▶ **Input material**
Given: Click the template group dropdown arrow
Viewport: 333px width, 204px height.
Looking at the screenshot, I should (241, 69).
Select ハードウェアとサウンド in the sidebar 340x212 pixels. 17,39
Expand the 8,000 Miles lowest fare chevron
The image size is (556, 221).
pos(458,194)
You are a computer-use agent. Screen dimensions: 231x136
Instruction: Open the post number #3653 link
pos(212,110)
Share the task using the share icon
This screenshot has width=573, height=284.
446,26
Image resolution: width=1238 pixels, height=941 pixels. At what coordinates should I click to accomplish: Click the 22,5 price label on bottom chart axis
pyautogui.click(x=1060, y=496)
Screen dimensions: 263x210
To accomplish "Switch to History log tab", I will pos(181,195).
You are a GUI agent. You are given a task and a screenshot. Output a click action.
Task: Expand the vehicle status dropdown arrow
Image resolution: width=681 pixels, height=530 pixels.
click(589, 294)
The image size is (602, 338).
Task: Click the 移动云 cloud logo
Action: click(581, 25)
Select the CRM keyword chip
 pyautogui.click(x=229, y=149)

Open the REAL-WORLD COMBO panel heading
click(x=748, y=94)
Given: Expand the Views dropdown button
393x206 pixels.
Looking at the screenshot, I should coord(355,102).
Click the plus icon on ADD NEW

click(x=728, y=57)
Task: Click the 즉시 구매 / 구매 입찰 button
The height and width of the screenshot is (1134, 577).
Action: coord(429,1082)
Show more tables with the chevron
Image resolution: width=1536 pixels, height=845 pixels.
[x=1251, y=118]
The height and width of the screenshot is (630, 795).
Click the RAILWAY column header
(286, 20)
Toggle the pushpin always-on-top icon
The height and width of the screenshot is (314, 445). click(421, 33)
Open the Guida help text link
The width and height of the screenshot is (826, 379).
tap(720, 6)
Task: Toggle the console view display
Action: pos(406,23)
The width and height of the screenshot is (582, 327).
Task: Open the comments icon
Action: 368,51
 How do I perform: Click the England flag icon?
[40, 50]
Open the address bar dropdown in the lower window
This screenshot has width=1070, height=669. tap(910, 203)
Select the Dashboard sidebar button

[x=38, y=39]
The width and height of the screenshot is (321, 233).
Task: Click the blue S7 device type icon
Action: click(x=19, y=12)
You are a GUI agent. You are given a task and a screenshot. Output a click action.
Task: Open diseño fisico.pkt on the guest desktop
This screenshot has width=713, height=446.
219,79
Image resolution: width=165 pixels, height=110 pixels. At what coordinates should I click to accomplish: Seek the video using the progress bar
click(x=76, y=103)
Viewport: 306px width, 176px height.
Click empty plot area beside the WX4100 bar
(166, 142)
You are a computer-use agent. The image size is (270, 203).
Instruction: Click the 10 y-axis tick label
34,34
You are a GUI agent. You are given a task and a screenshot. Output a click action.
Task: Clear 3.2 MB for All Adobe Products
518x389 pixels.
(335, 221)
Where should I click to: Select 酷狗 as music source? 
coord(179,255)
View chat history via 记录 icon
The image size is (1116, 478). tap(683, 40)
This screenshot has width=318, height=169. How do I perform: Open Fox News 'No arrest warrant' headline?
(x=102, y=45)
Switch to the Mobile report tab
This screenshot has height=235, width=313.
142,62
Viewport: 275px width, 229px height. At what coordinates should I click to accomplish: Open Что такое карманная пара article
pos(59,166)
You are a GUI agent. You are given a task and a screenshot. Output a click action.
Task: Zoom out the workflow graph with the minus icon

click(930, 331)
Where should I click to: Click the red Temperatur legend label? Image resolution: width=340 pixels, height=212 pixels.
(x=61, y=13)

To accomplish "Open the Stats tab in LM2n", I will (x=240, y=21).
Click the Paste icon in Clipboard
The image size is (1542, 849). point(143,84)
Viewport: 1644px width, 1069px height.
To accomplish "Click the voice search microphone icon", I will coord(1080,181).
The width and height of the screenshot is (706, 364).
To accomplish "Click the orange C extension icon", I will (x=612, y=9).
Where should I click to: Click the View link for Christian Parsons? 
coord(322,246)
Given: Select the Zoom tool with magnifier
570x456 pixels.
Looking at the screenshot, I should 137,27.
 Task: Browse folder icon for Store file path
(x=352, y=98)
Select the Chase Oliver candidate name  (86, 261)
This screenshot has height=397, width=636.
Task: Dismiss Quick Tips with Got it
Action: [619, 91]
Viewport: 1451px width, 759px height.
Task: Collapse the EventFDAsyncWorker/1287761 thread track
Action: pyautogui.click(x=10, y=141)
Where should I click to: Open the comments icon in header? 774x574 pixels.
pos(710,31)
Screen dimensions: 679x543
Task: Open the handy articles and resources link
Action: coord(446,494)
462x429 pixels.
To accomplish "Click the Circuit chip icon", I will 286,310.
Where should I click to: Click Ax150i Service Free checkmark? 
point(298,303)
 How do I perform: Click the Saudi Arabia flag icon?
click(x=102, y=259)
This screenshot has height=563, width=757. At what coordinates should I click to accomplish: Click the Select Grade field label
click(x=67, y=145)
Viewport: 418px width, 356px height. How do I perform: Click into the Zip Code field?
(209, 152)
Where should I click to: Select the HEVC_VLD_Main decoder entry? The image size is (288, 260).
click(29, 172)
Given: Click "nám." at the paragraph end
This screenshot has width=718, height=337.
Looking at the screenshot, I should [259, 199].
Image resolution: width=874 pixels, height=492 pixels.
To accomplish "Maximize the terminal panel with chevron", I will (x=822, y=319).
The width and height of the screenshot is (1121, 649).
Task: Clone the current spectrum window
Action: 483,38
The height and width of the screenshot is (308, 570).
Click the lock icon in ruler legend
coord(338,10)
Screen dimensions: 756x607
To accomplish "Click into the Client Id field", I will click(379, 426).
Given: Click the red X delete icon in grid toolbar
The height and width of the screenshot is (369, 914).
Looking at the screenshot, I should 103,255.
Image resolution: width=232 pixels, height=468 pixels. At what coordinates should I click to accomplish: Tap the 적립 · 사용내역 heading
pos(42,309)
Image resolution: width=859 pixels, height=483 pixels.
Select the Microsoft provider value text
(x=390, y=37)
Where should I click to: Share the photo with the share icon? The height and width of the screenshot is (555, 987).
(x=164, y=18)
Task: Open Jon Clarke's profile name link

▶ **Assigned task**
All of the material is to be retyped verbatim.

▶ **Answer space**
Given: Click the template group dropdown arrow
Viewport: 333px width, 204px height.
Looking at the screenshot, I should (241, 69).
Select ハードウェアとサウンド in the sidebar 340x212 pixels. 17,39
Expand the 8,000 Miles lowest fare chevron
The image size is (556, 221).
pos(458,194)
You are a computer-use agent. Screen dimensions: 231x136
Instruction: Open the post number #3653 link
pos(212,110)
Share the task using the share icon
This screenshot has width=573, height=284.
446,26
Image resolution: width=1238 pixels, height=941 pixels. At what coordinates should I click to accomplish: Click the 22,5 price label on bottom chart axis
pyautogui.click(x=1060, y=496)
Screen dimensions: 263x210
To accomplish "Switch to History log tab", I will pos(181,195).
You are a GUI agent. You are given a task and a screenshot. Output a click action.
Task: Expand the vehicle status dropdown arrow
Image resolution: width=681 pixels, height=530 pixels.
click(589, 294)
The image size is (602, 338).
Task: Click the 移动云 cloud logo
Action: click(581, 25)
Select the CRM keyword chip
 pyautogui.click(x=229, y=149)

Open the REAL-WORLD COMBO panel heading
click(x=748, y=94)
Given: Expand the Views dropdown button
393x206 pixels.
Looking at the screenshot, I should coord(355,102).
Click the plus icon on ADD NEW

click(x=728, y=57)
Task: Click the 즉시 구매 / 구매 입찰 button
The height and width of the screenshot is (1134, 577).
Action: coord(429,1082)
Show more tables with the chevron
Image resolution: width=1536 pixels, height=845 pixels.
[x=1251, y=118]
The height and width of the screenshot is (630, 795).
Click the RAILWAY column header
(286, 20)
Toggle the pushpin always-on-top icon
The height and width of the screenshot is (314, 445). click(421, 33)
Open the Guida help text link
The width and height of the screenshot is (826, 379).
tap(720, 6)
Task: Toggle the console view display
Action: pos(406,23)
The width and height of the screenshot is (582, 327).
Task: Open the comments icon
Action: 368,51
 How do I perform: Click the England flag icon?
[40, 50]
Open the address bar dropdown in the lower window
This screenshot has width=1070, height=669. tap(910, 203)
Select the Dashboard sidebar button

[x=38, y=39]
The width and height of the screenshot is (321, 233).
Task: Click the blue S7 device type icon
Action: click(x=19, y=12)
You are a GUI agent. You are given a task and a screenshot. Output a click action.
Task: Open diseño fisico.pkt on the guest desktop
This screenshot has width=713, height=446.
219,79
Image resolution: width=165 pixels, height=110 pixels. At what coordinates should I click to accomplish: Seek the video using the progress bar
click(x=76, y=103)
Viewport: 306px width, 176px height.
Click empty plot area beside the WX4100 bar
(166, 142)
You are a computer-use agent. The image size is (270, 203).
Instruction: Click the 10 y-axis tick label
34,34
You are a GUI agent. You are given a task and a screenshot. Output a click action.
Task: Clear 3.2 MB for All Adobe Products
518x389 pixels.
(335, 221)
Where should I click to: Select 酷狗 as music source? 
coord(179,255)
View chat history via 记录 icon
The image size is (1116, 478). tap(683, 40)
This screenshot has width=318, height=169. How do I perform: Open Fox News 'No arrest warrant' headline?
(x=102, y=45)
Switch to the Mobile report tab
This screenshot has height=235, width=313.
142,62
Viewport: 275px width, 229px height. At what coordinates should I click to accomplish: Open Что такое карманная пара article
pos(59,166)
You are a GUI agent. You are given a task and a screenshot. Output a click action.
Task: Zoom out the workflow graph with the minus icon

click(930, 331)
Where should I click to: Click the red Temperatur legend label? Image resolution: width=340 pixels, height=212 pixels.
(x=61, y=13)

To accomplish "Open the Stats tab in LM2n", I will (x=240, y=21).
Click the Paste icon in Clipboard
The image size is (1542, 849). point(143,84)
Viewport: 1644px width, 1069px height.
To accomplish "Click the voice search microphone icon", I will coord(1080,181).
The width and height of the screenshot is (706, 364).
To accomplish "Click the orange C extension icon", I will (x=612, y=9).
Where should I click to: Click the View link for Christian Parsons? 
coord(322,246)
Given: Select the Zoom tool with magnifier
570x456 pixels.
Looking at the screenshot, I should 137,27.
 Task: Browse folder icon for Store file path
(x=352, y=98)
Select the Chase Oliver candidate name  (86, 261)
This screenshot has height=397, width=636.
Task: Dismiss Quick Tips with Got it
Action: [619, 91]
Viewport: 1451px width, 759px height.
Task: Collapse the EventFDAsyncWorker/1287761 thread track
Action: pyautogui.click(x=10, y=141)
Where should I click to: Open the comments icon in header? 774x574 pixels.
pos(710,31)
Screen dimensions: 679x543
Task: Open the handy articles and resources link
Action: coord(446,494)
462x429 pixels.
To accomplish "Click the Circuit chip icon", I will 286,310.
Where should I click to: Click Ax150i Service Free checkmark? 
point(298,303)
 How do I perform: Click the Saudi Arabia flag icon?
click(x=102, y=259)
This screenshot has height=563, width=757. At what coordinates should I click to accomplish: Click the Select Grade field label
click(x=67, y=145)
Viewport: 418px width, 356px height. How do I perform: Click into the Zip Code field?
(209, 152)
Where should I click to: Select the HEVC_VLD_Main decoder entry? The image size is (288, 260).
click(29, 172)
Given: Click "nám." at the paragraph end
This screenshot has width=718, height=337.
Looking at the screenshot, I should [259, 199].
Image resolution: width=874 pixels, height=492 pixels.
To accomplish "Maximize the terminal panel with chevron", I will (x=822, y=319).
The width and height of the screenshot is (1121, 649).
Task: Clone the current spectrum window
Action: 483,38
The height and width of the screenshot is (308, 570).
Click the lock icon in ruler legend
coord(338,10)
Screen dimensions: 756x607
To accomplish "Click into the Client Id field", I will click(379, 426).
Given: Click the red X delete icon in grid toolbar
The height and width of the screenshot is (369, 914).
Looking at the screenshot, I should 103,255.
Image resolution: width=232 pixels, height=468 pixels. At what coordinates should I click to accomplish: Tap the 적립 · 사용내역 heading
pos(42,309)
Image resolution: width=859 pixels, height=483 pixels.
Select the Microsoft provider value text
(x=390, y=37)
Where should I click to: Share the photo with the share icon? The height and width of the screenshot is (555, 987).
(x=164, y=18)
Task: Open Jon Clarke's profile name link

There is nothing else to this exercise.